The employers will think it requires less skill, whereas in fact it might actually require more skill to do a good job of being the human-in-the-loop.
For example, my sister is a translator and she says that checking AI translations is actually harder in many ways than doing a translation in the first place, but the agencies pay less for checking than actual translation.
I used to do audio transcription and some video captioning. Found it a bit drudgerous and fatiguing in rather specific ways, but I was effective at it and could find some satisfaction in it. It's been some years now, so I haven't had a chance to try out the kind of thing they're doing now, but I'm pretty sure I wouldn't want to. I can raise my blood pressure just sitting here and thinking about what it would be like to have to go through a Word doc and correct the bot's errors. But, even putting aside my professional pride (or indignation), I can only imagine that it would make all kinds of mistakes I never would, and wouldn't be any help with the parts I'd have trouble with. And I'm pretty sure that, at least often enough for it to be an issue, the priming of reading what the bot thought something was could easily make it way harder to hear it correctly, if I notice there's something wrong in the first place. I assume there's a similar problem for your sister along the lines of throwing off how it would occur to her to express something in the target language.
Doesn't it increase the skill required? You need to be able to jump in at the perfect time, while waiting patiently for 99% of the time. It's like self-driving that requires you to "jump in" at the worst possible time (0.5 seconds from a crash), and stay put the rest of the time--but don't get bored or inattentive. The only way to do that would be to be so naturally good at the danger point that you can do it basically reflexively.
I think the opposite, only the most skilled will be required.
But it depends on the skill:
- For landing pages & simple saas solutions: marketeers & founders have more skill, since they understand the user best. The real skill is not the basic coding, but understanding the market.
- For security risks/architecture: senior devs can spot things in seconds
Im not a doctor or lawyer, but im sure there are cases where AI is really good in a similar way and cases where they miss the most crucial aspects.
> drastically reduce the skill required for such human
I mean thats what is wanted by some companies.
The problem, especially for things like legal is that it requires someone more skilled to read through and understand that the argument is bollocks, or the law/precedent they are banking on is in fact the right one.

■ **Supplied records**:
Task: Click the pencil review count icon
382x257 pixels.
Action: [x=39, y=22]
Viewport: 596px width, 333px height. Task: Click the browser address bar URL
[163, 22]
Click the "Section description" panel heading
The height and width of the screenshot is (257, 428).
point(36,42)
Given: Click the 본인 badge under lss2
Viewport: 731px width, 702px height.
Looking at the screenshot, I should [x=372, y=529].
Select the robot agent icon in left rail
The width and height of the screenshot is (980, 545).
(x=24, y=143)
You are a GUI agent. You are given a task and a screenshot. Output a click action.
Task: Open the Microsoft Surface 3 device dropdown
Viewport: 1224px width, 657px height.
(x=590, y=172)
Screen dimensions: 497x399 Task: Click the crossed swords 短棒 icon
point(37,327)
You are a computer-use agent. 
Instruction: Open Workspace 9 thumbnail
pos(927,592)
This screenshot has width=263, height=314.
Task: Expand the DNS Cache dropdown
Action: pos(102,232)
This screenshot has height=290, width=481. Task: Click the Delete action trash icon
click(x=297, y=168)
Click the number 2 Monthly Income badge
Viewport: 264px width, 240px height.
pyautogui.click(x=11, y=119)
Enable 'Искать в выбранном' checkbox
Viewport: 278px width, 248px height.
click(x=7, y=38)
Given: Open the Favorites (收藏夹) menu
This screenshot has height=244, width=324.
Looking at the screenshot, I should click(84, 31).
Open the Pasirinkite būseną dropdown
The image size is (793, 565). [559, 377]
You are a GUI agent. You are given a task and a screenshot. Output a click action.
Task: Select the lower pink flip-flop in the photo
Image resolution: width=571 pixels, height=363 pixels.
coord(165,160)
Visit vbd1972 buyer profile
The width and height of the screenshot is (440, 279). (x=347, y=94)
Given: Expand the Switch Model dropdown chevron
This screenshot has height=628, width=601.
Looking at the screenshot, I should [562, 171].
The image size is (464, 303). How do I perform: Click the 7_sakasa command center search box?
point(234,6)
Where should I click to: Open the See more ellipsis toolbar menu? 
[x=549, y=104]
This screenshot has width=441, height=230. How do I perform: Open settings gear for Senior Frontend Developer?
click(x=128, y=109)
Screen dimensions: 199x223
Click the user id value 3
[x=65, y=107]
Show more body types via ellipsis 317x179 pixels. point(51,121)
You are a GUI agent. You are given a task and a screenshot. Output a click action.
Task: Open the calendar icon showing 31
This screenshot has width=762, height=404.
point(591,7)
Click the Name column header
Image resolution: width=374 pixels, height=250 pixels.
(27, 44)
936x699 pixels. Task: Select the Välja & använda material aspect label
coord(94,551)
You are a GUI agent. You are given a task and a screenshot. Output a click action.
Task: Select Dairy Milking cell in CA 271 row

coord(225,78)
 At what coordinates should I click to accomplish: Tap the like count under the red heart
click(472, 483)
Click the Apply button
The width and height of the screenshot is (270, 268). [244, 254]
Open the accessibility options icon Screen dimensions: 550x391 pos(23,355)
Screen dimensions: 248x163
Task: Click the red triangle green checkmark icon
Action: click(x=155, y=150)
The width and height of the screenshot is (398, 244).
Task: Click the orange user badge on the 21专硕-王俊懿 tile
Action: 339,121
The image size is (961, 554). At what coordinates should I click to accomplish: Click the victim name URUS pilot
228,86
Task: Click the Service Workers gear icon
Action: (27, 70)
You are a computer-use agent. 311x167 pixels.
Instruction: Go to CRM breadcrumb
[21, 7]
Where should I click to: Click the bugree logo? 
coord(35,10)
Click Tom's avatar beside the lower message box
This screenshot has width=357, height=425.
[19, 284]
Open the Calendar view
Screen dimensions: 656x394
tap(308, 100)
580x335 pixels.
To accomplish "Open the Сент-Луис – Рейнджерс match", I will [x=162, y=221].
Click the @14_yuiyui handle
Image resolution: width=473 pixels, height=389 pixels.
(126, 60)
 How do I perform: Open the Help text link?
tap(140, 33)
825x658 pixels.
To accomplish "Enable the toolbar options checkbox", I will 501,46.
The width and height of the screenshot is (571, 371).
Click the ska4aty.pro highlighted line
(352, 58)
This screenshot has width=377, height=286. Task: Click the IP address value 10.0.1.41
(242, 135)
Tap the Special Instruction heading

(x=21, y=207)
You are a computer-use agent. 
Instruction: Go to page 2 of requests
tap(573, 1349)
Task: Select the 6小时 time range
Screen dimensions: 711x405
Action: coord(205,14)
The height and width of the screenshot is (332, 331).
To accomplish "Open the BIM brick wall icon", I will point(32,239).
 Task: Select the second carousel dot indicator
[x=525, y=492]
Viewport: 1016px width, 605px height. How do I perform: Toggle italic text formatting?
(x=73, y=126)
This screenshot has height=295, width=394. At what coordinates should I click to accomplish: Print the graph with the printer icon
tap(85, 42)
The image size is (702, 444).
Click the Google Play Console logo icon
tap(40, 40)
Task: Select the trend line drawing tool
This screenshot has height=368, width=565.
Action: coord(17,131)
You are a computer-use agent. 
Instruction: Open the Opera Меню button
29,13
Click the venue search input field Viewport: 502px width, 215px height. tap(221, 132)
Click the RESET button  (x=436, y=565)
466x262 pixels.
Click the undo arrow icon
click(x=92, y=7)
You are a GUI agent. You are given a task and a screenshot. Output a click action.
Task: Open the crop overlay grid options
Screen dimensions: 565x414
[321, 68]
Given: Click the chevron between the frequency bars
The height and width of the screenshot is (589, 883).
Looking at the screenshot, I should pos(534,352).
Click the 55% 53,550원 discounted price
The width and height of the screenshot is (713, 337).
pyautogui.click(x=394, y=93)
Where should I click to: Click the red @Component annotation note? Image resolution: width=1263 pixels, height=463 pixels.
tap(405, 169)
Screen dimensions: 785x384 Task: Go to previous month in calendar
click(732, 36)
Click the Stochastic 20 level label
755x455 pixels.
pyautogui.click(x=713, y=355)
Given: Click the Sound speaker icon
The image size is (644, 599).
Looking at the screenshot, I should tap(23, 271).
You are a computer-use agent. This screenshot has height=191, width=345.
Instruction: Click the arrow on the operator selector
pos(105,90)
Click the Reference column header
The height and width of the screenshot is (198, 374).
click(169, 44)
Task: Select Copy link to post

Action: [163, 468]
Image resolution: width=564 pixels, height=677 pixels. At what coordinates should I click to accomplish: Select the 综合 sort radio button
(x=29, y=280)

■ **Tasks and exercises**:
• a. In the thread on AI and human skill, what does the writer's sister do for work?
• b. From the thread on AI and human skill, extract the passage that begins with the words "But it depends" and ends after the words "by some companies.".
The records play no part in these tasks.

■ **Expected responses**:
• a. She is a translator.

• b.
But it depends on the skill:
- For landing pages & simple saas solutions: marketeers & founders have more skill, since they understand the user best. The real skill is not the basic coding, but understanding the market.
- For security risks/architecture: senior devs can spot things in seconds
Im not a doctor or lawyer, but im sure there are cases where AI is really good in a similar way and cases where they miss the most crucial aspects.
> drastically reduce the skill required for such human
I mean thats what is wanted by some companies.